[Interface element records]

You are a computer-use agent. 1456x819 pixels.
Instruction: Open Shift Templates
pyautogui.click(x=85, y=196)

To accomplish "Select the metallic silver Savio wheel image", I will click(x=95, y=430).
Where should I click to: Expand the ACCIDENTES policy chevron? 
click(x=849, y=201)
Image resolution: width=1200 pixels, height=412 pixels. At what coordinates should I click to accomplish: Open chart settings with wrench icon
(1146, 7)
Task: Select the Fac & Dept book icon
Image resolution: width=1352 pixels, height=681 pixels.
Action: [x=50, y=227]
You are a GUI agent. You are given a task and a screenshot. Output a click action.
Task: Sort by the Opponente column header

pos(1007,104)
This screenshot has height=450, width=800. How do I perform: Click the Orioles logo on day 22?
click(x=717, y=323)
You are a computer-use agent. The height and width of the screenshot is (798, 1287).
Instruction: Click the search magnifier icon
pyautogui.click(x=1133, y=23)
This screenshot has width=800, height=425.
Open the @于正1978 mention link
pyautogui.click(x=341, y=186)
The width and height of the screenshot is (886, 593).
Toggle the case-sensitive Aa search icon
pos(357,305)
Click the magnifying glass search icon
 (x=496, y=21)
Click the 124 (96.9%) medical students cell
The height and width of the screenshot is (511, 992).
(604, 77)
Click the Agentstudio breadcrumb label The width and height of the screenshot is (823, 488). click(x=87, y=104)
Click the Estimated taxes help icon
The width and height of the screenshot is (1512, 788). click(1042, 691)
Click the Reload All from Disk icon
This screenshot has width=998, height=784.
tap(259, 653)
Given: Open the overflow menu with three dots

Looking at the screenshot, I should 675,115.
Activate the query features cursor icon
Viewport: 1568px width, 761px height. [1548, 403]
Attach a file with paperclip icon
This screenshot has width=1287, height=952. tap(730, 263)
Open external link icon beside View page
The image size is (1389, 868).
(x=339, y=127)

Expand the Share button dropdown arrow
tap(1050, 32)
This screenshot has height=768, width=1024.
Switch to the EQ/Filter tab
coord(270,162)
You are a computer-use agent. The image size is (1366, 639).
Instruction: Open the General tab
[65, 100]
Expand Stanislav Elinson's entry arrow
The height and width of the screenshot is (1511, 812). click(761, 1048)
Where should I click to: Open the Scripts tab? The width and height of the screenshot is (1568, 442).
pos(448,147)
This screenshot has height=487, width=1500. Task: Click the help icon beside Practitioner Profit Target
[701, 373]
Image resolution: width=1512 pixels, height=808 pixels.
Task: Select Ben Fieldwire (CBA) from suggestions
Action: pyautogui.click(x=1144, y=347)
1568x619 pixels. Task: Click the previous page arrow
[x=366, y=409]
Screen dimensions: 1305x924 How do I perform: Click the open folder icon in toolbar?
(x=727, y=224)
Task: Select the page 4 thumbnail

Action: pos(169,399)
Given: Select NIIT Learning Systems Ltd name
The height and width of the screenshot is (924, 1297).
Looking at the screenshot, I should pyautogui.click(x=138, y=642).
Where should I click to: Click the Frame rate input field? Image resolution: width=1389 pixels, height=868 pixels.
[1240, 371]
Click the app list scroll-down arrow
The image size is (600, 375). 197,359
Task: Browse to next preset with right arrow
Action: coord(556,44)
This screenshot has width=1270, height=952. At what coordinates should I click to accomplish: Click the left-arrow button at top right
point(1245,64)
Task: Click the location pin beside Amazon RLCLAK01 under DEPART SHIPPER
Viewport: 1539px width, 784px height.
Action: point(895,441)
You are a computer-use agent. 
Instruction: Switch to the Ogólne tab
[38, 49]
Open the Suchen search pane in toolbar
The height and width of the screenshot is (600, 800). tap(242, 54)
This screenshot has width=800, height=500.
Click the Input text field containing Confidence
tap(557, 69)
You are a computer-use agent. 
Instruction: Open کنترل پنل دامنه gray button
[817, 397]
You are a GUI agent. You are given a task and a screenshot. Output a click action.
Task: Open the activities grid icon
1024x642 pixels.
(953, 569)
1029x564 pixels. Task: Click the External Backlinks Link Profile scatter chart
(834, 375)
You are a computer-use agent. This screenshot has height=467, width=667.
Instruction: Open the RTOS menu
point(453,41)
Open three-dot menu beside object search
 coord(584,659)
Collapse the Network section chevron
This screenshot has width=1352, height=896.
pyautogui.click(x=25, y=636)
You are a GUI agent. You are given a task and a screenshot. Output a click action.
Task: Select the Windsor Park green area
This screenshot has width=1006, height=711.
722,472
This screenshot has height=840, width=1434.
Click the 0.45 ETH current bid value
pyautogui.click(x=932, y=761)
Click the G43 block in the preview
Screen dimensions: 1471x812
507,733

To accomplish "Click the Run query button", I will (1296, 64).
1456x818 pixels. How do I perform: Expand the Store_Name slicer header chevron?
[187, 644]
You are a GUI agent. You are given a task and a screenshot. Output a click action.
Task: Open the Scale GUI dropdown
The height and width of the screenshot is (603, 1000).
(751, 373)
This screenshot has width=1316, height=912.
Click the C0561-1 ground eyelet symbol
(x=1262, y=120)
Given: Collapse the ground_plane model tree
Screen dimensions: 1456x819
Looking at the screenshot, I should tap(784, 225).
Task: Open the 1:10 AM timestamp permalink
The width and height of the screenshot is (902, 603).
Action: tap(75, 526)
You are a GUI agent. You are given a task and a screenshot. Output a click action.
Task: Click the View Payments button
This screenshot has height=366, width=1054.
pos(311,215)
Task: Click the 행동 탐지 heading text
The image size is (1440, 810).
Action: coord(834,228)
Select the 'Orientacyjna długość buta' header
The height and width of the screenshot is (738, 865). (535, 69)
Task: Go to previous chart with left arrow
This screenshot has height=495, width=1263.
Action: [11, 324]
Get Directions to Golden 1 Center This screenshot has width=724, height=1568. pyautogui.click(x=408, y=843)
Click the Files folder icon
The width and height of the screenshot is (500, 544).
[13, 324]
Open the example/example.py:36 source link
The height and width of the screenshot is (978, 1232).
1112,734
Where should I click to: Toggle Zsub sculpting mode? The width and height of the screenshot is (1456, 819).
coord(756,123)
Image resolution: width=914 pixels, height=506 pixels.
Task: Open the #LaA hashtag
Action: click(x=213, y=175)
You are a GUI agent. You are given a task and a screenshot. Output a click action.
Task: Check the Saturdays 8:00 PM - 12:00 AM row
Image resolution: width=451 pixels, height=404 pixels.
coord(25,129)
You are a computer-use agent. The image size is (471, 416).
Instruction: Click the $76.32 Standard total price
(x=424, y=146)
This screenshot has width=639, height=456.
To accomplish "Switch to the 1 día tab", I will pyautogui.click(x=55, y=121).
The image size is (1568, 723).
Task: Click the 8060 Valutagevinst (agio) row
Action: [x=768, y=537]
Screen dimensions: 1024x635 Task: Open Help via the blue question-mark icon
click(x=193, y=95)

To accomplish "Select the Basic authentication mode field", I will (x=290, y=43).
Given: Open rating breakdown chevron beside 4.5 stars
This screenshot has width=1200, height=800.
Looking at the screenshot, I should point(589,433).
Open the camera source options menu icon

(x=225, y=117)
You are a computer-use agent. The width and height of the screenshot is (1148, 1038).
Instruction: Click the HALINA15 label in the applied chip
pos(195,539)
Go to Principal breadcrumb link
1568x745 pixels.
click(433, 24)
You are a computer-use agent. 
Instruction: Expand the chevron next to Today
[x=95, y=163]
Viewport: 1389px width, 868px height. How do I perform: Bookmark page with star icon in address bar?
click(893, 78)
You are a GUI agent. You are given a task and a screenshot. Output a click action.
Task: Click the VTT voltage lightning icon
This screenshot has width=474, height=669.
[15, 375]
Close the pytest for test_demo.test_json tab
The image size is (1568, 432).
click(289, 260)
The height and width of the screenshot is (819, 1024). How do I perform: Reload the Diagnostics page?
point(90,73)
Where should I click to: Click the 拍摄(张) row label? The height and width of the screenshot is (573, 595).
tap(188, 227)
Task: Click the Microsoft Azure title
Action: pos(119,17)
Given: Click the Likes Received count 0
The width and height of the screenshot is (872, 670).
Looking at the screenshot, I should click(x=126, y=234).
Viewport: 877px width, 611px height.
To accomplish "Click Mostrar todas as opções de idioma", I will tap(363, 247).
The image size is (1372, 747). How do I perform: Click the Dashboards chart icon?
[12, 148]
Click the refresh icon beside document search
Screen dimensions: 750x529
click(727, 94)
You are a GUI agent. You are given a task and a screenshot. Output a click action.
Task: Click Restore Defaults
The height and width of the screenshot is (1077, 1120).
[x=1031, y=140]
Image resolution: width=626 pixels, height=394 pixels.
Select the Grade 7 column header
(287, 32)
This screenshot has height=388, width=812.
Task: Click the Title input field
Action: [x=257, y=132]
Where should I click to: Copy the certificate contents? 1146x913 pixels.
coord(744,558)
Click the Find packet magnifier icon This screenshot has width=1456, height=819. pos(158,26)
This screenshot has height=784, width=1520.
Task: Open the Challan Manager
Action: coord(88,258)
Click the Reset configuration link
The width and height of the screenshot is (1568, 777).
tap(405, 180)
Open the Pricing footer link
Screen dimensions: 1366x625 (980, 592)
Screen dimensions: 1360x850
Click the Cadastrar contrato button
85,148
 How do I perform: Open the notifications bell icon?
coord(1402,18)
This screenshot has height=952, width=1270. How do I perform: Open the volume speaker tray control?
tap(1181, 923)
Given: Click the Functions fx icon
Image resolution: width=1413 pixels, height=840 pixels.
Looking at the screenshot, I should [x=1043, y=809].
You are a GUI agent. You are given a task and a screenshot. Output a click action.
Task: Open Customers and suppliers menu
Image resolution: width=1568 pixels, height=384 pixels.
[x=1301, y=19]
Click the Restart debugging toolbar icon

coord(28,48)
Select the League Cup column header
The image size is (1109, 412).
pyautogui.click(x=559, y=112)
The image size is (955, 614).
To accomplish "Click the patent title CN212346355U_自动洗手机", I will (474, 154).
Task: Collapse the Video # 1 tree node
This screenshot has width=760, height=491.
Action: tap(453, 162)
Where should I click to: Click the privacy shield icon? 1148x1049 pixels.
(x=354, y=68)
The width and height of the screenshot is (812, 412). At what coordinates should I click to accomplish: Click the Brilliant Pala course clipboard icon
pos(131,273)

Your instructions -> Find every line in the records that contains the word "Toggle" and copy each such line in full.

Correct output ->
Toggle the case-sensitive Aa search icon
Where should I click to: Toggle Zsub sculpting mode? The width and height of the screenshot is (1456, 819).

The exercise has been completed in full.